INSTRUCTIONS TO FOLLOW:
Using the records below, report how many lines include "control", and give no more than the number.

MATERIAL PROVIDED:
■ ■ ■ ■

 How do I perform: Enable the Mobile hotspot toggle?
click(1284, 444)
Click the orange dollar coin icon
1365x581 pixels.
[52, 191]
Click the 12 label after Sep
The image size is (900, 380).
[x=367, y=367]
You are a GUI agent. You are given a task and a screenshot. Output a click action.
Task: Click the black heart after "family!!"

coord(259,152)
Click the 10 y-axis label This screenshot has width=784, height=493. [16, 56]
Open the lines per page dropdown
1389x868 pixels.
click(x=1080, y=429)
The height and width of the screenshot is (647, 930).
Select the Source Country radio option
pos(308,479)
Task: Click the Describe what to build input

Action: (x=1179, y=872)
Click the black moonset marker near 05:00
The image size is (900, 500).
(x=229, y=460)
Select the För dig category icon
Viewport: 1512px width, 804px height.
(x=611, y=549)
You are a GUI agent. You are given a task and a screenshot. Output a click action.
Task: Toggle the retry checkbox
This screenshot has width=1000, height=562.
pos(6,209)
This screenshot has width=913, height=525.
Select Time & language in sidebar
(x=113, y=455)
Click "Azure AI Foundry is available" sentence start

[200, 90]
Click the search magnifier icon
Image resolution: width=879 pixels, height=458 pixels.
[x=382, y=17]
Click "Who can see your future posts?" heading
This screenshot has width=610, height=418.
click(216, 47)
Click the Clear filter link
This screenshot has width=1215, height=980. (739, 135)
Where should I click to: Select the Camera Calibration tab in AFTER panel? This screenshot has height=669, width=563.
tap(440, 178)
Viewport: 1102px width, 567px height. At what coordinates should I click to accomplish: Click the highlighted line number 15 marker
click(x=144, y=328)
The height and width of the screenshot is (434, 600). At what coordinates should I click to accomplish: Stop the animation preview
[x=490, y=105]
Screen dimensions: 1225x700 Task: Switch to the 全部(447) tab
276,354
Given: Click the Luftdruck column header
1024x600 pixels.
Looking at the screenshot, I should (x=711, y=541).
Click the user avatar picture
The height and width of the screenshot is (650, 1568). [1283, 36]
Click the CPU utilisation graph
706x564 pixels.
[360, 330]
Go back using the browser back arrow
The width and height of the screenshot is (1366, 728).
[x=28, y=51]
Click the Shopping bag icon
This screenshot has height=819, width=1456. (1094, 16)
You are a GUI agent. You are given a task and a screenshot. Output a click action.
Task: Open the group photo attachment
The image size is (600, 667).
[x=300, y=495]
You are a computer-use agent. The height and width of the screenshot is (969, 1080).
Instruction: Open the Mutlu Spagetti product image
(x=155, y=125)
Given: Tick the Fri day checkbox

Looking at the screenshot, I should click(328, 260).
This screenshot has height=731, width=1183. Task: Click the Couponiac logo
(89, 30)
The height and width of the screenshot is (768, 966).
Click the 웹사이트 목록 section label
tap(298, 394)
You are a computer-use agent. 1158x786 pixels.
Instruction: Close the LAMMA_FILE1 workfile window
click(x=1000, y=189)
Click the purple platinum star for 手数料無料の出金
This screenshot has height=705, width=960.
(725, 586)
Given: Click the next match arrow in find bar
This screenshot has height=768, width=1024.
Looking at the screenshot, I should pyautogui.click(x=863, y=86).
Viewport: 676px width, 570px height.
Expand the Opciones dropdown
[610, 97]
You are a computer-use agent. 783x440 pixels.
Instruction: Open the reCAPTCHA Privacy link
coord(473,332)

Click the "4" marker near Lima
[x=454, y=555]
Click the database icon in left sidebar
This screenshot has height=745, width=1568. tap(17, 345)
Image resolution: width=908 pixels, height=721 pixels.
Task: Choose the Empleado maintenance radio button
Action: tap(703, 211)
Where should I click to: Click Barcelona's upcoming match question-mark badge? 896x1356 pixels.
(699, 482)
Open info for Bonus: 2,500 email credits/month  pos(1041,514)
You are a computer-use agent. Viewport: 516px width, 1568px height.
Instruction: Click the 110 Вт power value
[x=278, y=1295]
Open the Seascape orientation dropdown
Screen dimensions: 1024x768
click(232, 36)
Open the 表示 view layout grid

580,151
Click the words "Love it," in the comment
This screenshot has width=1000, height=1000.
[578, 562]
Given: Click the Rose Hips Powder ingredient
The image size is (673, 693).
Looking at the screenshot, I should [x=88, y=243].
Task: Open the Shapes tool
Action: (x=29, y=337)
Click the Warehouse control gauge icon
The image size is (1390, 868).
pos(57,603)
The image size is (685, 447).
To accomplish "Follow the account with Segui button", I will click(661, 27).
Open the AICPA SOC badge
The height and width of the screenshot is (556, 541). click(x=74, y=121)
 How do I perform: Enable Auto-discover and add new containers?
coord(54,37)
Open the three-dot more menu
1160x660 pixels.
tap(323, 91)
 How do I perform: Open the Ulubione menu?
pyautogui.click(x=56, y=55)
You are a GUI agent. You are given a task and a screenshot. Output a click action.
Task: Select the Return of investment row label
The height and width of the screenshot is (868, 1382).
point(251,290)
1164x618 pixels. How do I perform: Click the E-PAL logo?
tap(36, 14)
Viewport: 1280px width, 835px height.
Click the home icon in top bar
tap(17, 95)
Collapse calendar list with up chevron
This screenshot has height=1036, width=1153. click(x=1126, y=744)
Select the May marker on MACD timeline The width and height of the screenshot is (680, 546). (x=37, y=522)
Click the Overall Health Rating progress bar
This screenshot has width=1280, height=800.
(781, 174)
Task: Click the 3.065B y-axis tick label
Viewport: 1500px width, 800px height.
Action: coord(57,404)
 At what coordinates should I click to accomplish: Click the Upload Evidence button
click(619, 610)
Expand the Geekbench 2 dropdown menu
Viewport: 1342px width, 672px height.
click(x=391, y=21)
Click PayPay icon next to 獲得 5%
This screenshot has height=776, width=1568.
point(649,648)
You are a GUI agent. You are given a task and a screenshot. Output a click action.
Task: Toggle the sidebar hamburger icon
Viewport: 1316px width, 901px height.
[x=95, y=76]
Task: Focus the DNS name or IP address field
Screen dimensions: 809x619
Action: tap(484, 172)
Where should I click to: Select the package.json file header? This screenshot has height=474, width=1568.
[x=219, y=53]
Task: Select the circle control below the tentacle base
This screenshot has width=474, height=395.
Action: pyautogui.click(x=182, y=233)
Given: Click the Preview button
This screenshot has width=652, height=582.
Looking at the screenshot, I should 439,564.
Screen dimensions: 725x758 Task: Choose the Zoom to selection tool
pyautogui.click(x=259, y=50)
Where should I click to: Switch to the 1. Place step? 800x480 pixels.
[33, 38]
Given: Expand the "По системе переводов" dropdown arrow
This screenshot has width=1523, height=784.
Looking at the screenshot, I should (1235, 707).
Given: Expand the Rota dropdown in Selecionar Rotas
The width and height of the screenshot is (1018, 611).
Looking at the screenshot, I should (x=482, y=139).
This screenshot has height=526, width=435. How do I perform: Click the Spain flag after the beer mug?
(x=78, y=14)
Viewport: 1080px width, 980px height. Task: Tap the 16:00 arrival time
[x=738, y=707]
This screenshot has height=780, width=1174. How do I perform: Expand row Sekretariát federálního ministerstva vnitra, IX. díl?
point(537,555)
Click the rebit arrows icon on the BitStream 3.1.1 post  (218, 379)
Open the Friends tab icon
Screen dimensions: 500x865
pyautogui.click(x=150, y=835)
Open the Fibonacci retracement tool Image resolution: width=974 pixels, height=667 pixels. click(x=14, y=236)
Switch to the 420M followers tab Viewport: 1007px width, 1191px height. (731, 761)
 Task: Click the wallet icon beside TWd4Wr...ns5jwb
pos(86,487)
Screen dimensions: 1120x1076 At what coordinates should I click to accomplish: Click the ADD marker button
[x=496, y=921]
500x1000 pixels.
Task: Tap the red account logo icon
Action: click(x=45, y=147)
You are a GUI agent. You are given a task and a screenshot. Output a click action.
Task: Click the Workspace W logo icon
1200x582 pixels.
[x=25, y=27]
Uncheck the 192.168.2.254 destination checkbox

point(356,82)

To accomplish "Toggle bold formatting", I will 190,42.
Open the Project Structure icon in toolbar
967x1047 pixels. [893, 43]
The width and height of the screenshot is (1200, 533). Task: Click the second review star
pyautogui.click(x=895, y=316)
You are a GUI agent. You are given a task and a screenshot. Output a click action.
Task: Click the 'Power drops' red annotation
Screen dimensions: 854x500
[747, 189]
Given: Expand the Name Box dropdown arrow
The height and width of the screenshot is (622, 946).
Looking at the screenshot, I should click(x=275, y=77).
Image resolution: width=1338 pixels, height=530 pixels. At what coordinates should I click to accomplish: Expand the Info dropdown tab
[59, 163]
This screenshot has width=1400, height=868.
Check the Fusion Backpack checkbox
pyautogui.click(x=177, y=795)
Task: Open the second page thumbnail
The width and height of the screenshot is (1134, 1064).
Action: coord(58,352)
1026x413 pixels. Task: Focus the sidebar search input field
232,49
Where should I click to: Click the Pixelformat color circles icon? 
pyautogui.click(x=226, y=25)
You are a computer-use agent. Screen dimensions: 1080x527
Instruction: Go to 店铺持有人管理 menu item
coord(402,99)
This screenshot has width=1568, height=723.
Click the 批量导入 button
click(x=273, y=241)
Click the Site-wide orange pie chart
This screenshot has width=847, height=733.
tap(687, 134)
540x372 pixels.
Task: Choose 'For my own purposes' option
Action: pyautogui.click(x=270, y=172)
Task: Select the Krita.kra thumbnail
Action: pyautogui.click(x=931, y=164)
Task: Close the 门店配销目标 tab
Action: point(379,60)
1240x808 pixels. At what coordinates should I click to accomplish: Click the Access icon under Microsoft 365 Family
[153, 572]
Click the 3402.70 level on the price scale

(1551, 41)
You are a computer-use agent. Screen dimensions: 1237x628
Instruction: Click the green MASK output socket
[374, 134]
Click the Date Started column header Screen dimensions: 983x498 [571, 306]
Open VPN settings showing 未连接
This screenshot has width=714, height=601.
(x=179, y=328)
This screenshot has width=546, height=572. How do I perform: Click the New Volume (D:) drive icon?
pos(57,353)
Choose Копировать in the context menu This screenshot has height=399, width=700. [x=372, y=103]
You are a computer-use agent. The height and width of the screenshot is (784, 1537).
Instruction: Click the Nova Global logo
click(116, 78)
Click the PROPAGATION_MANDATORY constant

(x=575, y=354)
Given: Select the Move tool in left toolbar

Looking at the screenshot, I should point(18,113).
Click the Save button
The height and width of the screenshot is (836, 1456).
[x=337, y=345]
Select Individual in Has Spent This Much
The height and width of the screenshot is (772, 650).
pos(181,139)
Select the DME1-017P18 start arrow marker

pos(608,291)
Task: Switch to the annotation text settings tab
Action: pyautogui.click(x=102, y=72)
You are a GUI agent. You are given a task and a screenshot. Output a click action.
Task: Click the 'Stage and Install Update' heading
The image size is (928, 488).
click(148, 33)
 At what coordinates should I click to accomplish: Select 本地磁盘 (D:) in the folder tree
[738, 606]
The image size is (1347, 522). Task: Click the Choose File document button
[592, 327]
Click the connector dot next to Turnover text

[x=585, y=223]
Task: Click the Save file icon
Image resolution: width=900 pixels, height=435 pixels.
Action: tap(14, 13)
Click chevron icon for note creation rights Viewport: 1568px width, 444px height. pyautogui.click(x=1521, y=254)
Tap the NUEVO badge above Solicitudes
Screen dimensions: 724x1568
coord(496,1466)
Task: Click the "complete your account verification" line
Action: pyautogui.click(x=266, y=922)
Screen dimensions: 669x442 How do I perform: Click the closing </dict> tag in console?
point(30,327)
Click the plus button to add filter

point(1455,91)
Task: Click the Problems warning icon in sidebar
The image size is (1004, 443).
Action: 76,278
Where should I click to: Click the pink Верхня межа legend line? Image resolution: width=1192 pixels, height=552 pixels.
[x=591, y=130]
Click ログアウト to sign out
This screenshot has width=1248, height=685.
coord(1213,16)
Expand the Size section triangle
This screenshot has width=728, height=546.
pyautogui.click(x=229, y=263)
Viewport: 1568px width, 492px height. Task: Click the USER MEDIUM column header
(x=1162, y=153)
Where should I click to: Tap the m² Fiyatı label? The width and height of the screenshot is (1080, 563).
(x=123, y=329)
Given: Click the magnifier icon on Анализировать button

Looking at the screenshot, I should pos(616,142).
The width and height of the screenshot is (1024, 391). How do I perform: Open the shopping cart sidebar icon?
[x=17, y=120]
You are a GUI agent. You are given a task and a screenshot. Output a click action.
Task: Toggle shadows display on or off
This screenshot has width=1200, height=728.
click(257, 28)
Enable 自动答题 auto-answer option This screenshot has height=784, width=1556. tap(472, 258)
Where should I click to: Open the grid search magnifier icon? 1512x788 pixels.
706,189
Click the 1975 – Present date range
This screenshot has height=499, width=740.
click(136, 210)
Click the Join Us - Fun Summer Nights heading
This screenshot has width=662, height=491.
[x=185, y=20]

■ ■ ■ ■

SOLUTION FOR THIS EXERCISE:
2